[scald=108023:sdl_editor_representation]PARIS (Reuters) - La France ne souhaite "la venue d'aucun prêcheur extrémiste" sur son territoire, a déclaré dimanche Henri Guaino, démentant toute "défaillance" des services consulaires français concernant le voyage annoncé du plus influent théologien du monde arabe, cheikh Youssef al Qardaoui.

Manuel Valls, directeur de communication du candidat socialiste à l'élection présidentielle, François Hollande, a affirmé que les autorités françaises avaient annulé un visa délivré à ce religieux qatari d'origine égyptienne, qui a été invité en France en avril par l'Union des organisations islamiques de France (UOIF).
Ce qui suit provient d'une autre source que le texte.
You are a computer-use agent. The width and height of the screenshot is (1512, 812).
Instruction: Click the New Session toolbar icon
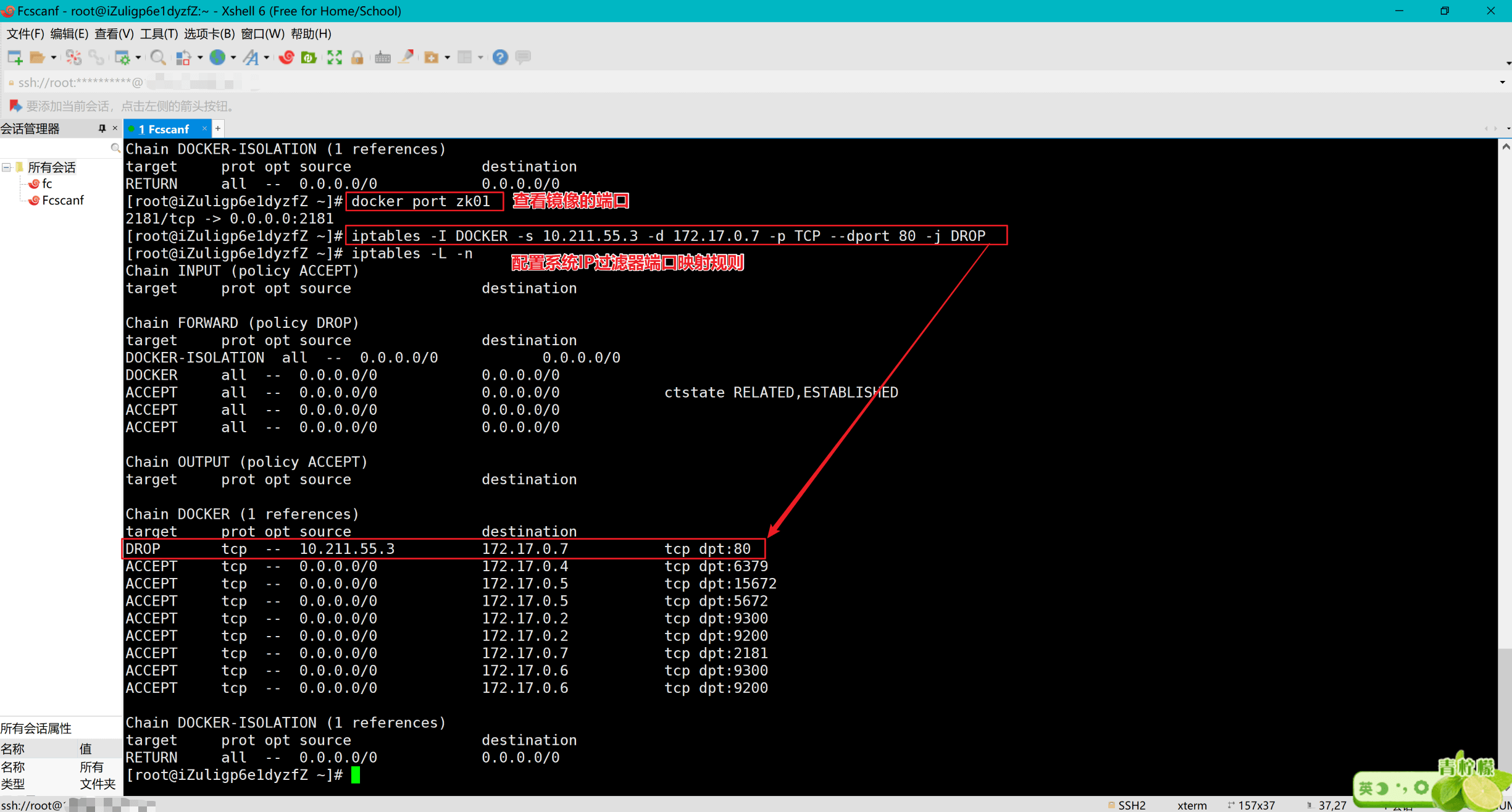point(14,57)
"Ce personnage n'a pas besoin de visa parce qu'il dispose d'un passeport diplomatique (qatari, NDLR) mais il peut faire l'objet d'une mesure d'interdiction du territoire", a expliqué Henri Guaino, conseiller spécial de Nicolas Sarkozy sur Radio J.

"Il n'y a pas eu besoin de lui donner un visa, il n'y a pas lieu de lui retirer le visa", a-t-il insisté. "Il n'y a pas eu de défaillance".

Si cheikh Youssef Al Qardaoui maintenait son projet de venir en France, les autorités françaises prendraient "les mesures nécessaires", a dit Henri Guaino.

"Le gouvernement français ne souhaite la venue d'aucun prêcheur extrémiste sur le territoire français", a-t-il souligné.

Avant d'insister : "Le gouvernement prend et prendra toutes les mesures nécessaires pour que ce genre de personnage ne vienne pas sur le territoire de la République française délivrer un message extrémiste, un message de haine, un message antisémite ou un message raciste".

"C'est vrai pour celui-ci comme pour les autres", a ajouté le conseiller.

Le sunnite cheikh Youssef Al Qardaoui est l'un des dirigeants spirituels des Frères musulmans dans le monde.